The Judge dismissed the case because the material in question was considered "fair use" under U.S. copyright law, because the blog entry contained facts and not the author's commentary, the readers were directed to the full article, and it contained only the first eight sentences of the thirty-sentence article.

      rhavenrealtyonedismiss.pdf

      http://www.lasvegassun.com/news/2010/oct/20/righthaven-...

      http://arstechnica.com/tech-policy/news/2010/09/rightha...

It is unfortunate that so many people have paid the extortion money to Righthaven to settle lawsuits like this.

I like the way http://xkcd.com does it. Xkcd is growing faster than the Review-Journal.

"You are welcome to reprint occasional comics pretty much anywhere (presentations, papers, blogs with ads, etc)," he writes. "If you're not outright merchandizing, you're probably fine. Just be sure to attribute the comic to xkcd.com."

      http://arstechnica.com/tech-policy/news/2010/09/content...

      http://www.xkcd.com/808/

Randall Munroe writes (draws?) xkcd. He was invited to speak at Google in Mountain View in 2007. Ellen, who was his contact, invited Donald Knuth to attend, and surprise Monroe with the first question in the Q&A. He did!

      http://www.beyondsatire.us/?q=node/272

Here's a video of Donald Knuth when he was an undergrad at Case Institute of Technology, about 1959.

      http://www.youtube.com/watch?v=dhh8Ao4yweQ

When he was there, he took a math class. The teacher gave out a problem at the beginning of the semester and said if anybody could solve it, they would get an A in the class. Everybody knew it was impossible, so nobody looked at it. One afternoon Knuth missed the bus to go to an out-of-town football game. With nothing to do, he took a look at the math problem. He solved it that evening. After he presented the answer, he never went back to that math class. He took enough graduate courses as an undergraduate that he was awarded and MS when he got his BS. This was apparently after a slow start. He said he had to give up ping pong the second semester of his freshman year because his grades were suffering.

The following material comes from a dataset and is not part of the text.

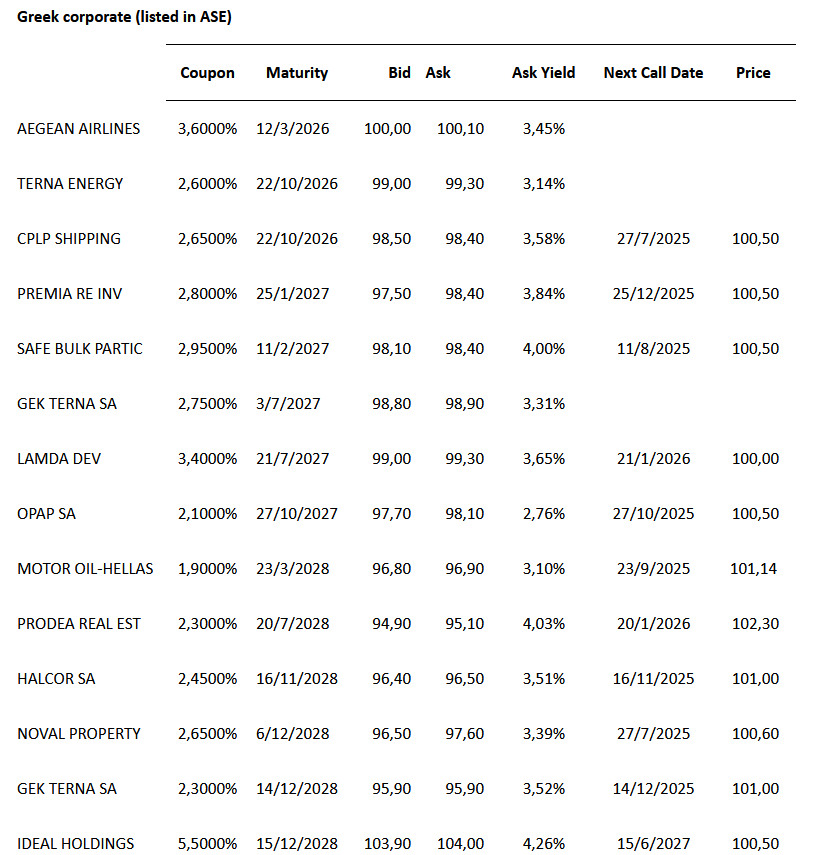Image resolution: width=822 pixels, height=855 pixels.
Task: Click the PREMIA RE INV name
Action: 70,294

      http://www.youtube.com/watch?v=sk9WM8Q36IU


Surveillance

The government eavesdrops on our phone and internet communications.

      http://www.nytimes.com/2010/09/27/us/27wiretap.html

Video cameras are everywhere, recording us on the streets, stores, and, occasionally, even hotel rooms.

      http://www.townsvillebulletin.com.au/article/2010/10/21...

But if you try it and video places like Customs lines, airport security, or even a police stop (which is being recorded on video by the police), you could end up in jail. If you do feel the need to video the police, here are some guidelines:

      http://reason.com/archives/2010/09/20/how-to-record-the-cops

The U.S. government has decided that privacy doesn't exist in public places, and they can stick a GPS tracking device on anybody's car without a warrant. Some people don't like this. I don't mind, as long as I get to keep the GPS tracker. But I'd be tempted to put it on a freight train or a ship if I found one.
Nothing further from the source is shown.